患者さんの中で、内因的なT細胞の状態、それから外因的なCAR-T細胞、これらをしっかりとモニタリングし、そして巧みにコントロールしながら治療を進める。凄いなという印象です。
治療の中で、CAR-T細胞はexhaustionしてしまうのですね。これを止めるような薬剤があれば効率よくガンを撃退できるのだなと感じました。
内因性のT細胞除去によるIL-15上昇の利用することで、CAR-Tも増殖させるというストラテジー。これは基礎研究レベルではすでに報告があるんでしょうか?
-
okazaki yoshihisaゲスト
お返事ありがとうございます。
秋田大学の先生から、下記、ネットに論説がでておりました。
『インターロイキン-15による生体防御調節機構』
1994年発見ですので、比較的新しいサイトカインなのだと思います。
今回の症例では、
化学療法に伴う体内リンパ球の破壊➡IL15上昇、CAR-T細胞増殖ニッチ形➡CAR-T抗腫瘍効果up➡抗腫瘍効果upのようなシナリオでしょうか?
悪性腫瘍は”生物”なため、治療選択圧による”進化”がみられるそうです。
進化する敵には、進化する仲間で!
進化vs進化
この仲間側の進化が、敵側の進化とマッチしたとき、腫瘍消失現象が観察される!?
ガン治療は、”進化する生物”相手でもあり、治療が難渋する一因なのかもしれません。
-
okazaki yoshihisaゲスト
-
okazaki yoshihisaゲスト
追伸:
昨今の”コロナ禍”でも明らかになったこと。この論文でも示されていますが。
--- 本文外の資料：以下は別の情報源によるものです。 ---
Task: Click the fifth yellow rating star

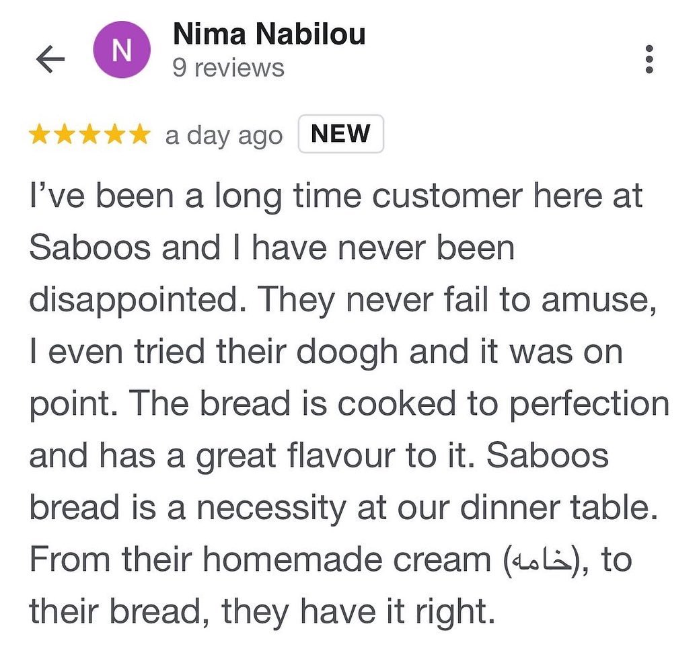Action: click(139, 134)
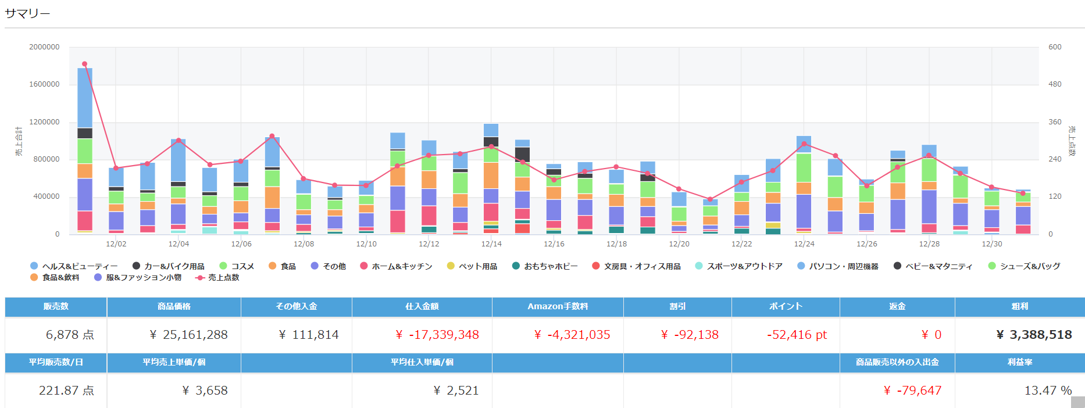
Task: Click the ベビー&マタニティ legend marker
Action: point(897,266)
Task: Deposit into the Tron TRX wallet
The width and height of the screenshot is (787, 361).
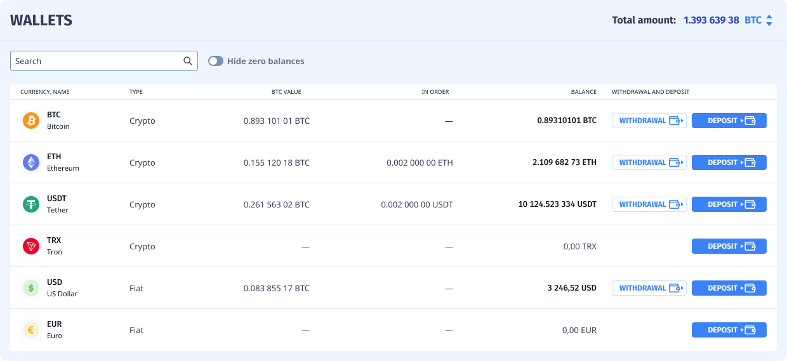Action: click(729, 246)
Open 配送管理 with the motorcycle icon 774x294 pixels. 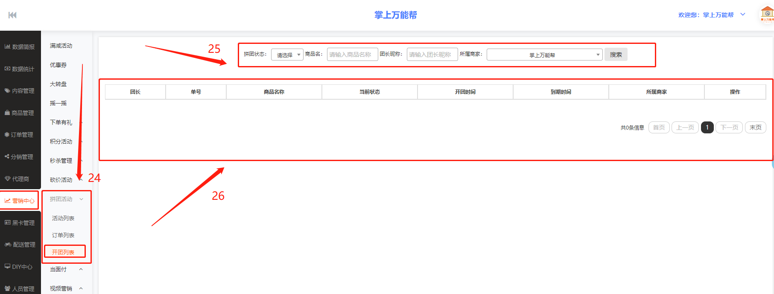tap(20, 245)
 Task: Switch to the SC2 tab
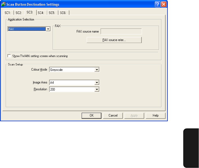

。
ダイレクトに”ヒト免疫学”の詳細情報が入手可能になっている!!事実です。
私も、aasj読むようになって最近知った事実です。
-
okazaki yoshihisaゲスト
追伸:
山口大学の玉田先生の教室から、興味深い論文が、2018年に出てました。
CAR-T細胞の生体内での作用には未知の部分が多そうです。